WRITTEN INSTRUCTION 1: In the profile below, what degree did Jeff earn from Rutgers University?

--*--

Although his adoptive parents didn’t play musical instruments, they are fans of Broadway musicals and movie musicals and took Jeff, their only child, to see the outdoor productions at Plays-In-The-Parks in Edison, New Jersey.

“I was fascinated by the orchestra,” he says. “I liked ‘Peter and the Wolf,’ especially the cat melody, and I started playing the clarinet when I was 8 or 9.”

By the time Jeff was in high school, he wanted to play in rock and roll garage bands, but “there was no call for a clarinet,” he says and laughs. “I chose the bass because my two friends who were already in the band played guitar.”

Jeff also played the upright bass in the school’s string orchestra.

Photo by Nancy A. Ruhling
Jeff grew up in New Jersey.

“Playing both the bass and upright bass is like being a switch hitter in baseball,” he says, adding that he prefers the fretless electric bass, an instrument that requires precision playing to produce its silky smooth sound.

Although Jeff envisioned a career as a musician, he was realistic, figuring that if he didn’t pass the auditions at the conservatories where he wanted to study, he would major in math instead.

After earning a degree in jazz performance from Rutgers University, Jeff started getting gigs  immediately.

“I got to do a lot of classical music, too, and I wanted to perform, and you get a lot of work as a bass player,” he says.

Photo by Nancy A. Ruhling
He spent three years in Ethiopia.

To fill in the financial gaps, he did stints as a substitute teacher and gave private piano and guitar lessons.

In 2012, he moved from New Jersey to Astoria to attend New York University, where he earned a master’s degree in music in the hopes of someday becoming a college professor.

He and his basses continued to get steady work, but Jeff would soon be headed out of the country.

His girlfriend, then a student at Columbia University and now his wife, took a job in the Ethiopian capital of Addis Ababa, and Jeff and his instruments followed her.

It was, he says, a profound experience.

Between teaching and gigging and hosting a radio program about jazz, “I really was busy, and I was playing Ethiopian music as well as jazz.”

After three years abroad and releasing an album, Jeff returned to Astoria in 2019.

He set up a music room in his apartment’s second bedroom – “I’m very careful about the hours I practice so I don’t disturb my neighbors” — and has been working constantly ever since.

Photo by Nancy A. Ruhling
Jeff teaches at the New York Jazz Academy.

In addition to performing, composing and giving private lessons, he teaches at the New York Jazz Academy.

“It’s better than it’s ever been,” he says, “because I’ve had steady work, and the quality of the work is better. I love working with great artists, especially those who are older and better than I am.”

Jeff hopes at some point to go on tour again.

“Now, I’m hustling as a sideman, but I’m also writing music for a hollow-body fretless bass,” he says. “It’s a unique instrument that has a singing quality. It’s the dream instrument I had in my head.”

--*--

WRITTEN INSTRUCTION 2: Convert the listing, from its first line up to and including the line with "This screenshot has height=627, width=1170.", into a Markdown table with the columns Row and Line, leaving out blank lines.

MATERIAL:
--*--

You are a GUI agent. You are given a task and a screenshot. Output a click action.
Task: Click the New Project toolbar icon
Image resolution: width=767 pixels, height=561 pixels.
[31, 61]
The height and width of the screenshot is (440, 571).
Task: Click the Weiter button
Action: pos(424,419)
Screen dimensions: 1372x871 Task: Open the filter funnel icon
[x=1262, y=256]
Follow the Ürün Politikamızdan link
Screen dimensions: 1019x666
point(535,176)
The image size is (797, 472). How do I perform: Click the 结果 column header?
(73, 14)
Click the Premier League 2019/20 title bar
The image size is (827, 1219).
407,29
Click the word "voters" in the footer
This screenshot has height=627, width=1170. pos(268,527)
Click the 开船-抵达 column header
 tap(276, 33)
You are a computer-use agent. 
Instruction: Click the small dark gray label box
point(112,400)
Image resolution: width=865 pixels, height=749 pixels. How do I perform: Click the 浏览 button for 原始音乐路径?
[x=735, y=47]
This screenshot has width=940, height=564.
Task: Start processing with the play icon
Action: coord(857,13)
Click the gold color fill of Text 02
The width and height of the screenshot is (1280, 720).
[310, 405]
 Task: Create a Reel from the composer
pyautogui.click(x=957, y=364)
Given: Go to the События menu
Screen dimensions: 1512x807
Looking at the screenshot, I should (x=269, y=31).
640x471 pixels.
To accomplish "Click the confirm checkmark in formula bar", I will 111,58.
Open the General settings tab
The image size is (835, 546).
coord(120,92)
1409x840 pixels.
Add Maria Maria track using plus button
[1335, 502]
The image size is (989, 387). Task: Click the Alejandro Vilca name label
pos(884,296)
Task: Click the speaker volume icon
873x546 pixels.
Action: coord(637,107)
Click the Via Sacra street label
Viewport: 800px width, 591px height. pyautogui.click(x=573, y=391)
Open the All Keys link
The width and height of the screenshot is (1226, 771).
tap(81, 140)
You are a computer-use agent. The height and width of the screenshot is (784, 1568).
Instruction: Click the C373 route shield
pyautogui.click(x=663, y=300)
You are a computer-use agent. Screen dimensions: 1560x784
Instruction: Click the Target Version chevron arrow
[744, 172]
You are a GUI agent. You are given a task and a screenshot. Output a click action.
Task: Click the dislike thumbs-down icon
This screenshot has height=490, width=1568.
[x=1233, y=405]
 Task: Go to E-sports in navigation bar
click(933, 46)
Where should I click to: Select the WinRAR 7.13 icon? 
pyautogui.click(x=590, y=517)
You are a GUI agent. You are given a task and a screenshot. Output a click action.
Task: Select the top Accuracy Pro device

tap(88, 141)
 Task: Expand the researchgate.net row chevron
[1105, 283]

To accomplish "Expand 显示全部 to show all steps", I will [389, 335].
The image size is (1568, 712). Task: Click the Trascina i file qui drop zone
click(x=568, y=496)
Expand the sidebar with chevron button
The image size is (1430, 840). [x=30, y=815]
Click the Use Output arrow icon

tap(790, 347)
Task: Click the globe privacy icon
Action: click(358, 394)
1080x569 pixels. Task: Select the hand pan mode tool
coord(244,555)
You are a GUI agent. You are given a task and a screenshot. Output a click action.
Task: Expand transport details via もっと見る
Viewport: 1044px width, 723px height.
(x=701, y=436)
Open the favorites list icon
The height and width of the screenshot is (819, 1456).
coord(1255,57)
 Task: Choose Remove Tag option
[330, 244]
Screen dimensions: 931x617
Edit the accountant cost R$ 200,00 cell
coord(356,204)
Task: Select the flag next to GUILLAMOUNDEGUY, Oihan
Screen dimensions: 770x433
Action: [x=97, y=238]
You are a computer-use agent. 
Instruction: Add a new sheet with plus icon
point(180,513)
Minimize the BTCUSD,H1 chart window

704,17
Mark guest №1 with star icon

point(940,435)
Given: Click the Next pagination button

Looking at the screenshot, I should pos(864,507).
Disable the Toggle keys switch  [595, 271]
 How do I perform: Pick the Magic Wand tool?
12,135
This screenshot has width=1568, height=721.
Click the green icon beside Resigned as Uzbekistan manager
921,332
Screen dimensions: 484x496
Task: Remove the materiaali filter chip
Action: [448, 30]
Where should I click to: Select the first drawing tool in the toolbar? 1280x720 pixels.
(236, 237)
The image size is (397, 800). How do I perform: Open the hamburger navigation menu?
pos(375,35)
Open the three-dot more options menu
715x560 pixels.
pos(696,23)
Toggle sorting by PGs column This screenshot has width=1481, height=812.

--*--

FULL ANSWER 1: A degree in jazz performance.

FULL ANSWER 2:
| Row | Line |
|---|---|
| 1 | You are a GUI agent. You are given a task and a screenshot. Output a click action. |
| 2 | Task: Click the New Project toolbar icon |
| 3 | Image resolution: width=767 pixels, height=561 pixels. |
| 4 | [31, 61] |
| 5 | The height and width of the screenshot is (440, 571). |
| 6 | Task: Click the Weiter button |
| 7 | Action: pos(424,419) |
| 8 | Screen dimensions: 1372x871 Task: Open the filter funnel icon |
| 9 | [x=1262, y=256] |
| 10 | Follow the Ürün Politikamızdan link |
| 11 | Screen dimensions: 1019x666 |
| 12 | point(535,176) |
| 13 | The image size is (797, 472). How do I perform: Click the 结果 column header? |
| 14 | (73, 14) |
| 15 | Click the Premier League 2019/20 title bar |
| 16 | The image size is (827, 1219). |
| 17 | 407,29 |
| 18 | Click the word "voters" in the footer |
| 19 | This screenshot has height=627, width=1170. pos(268,527) |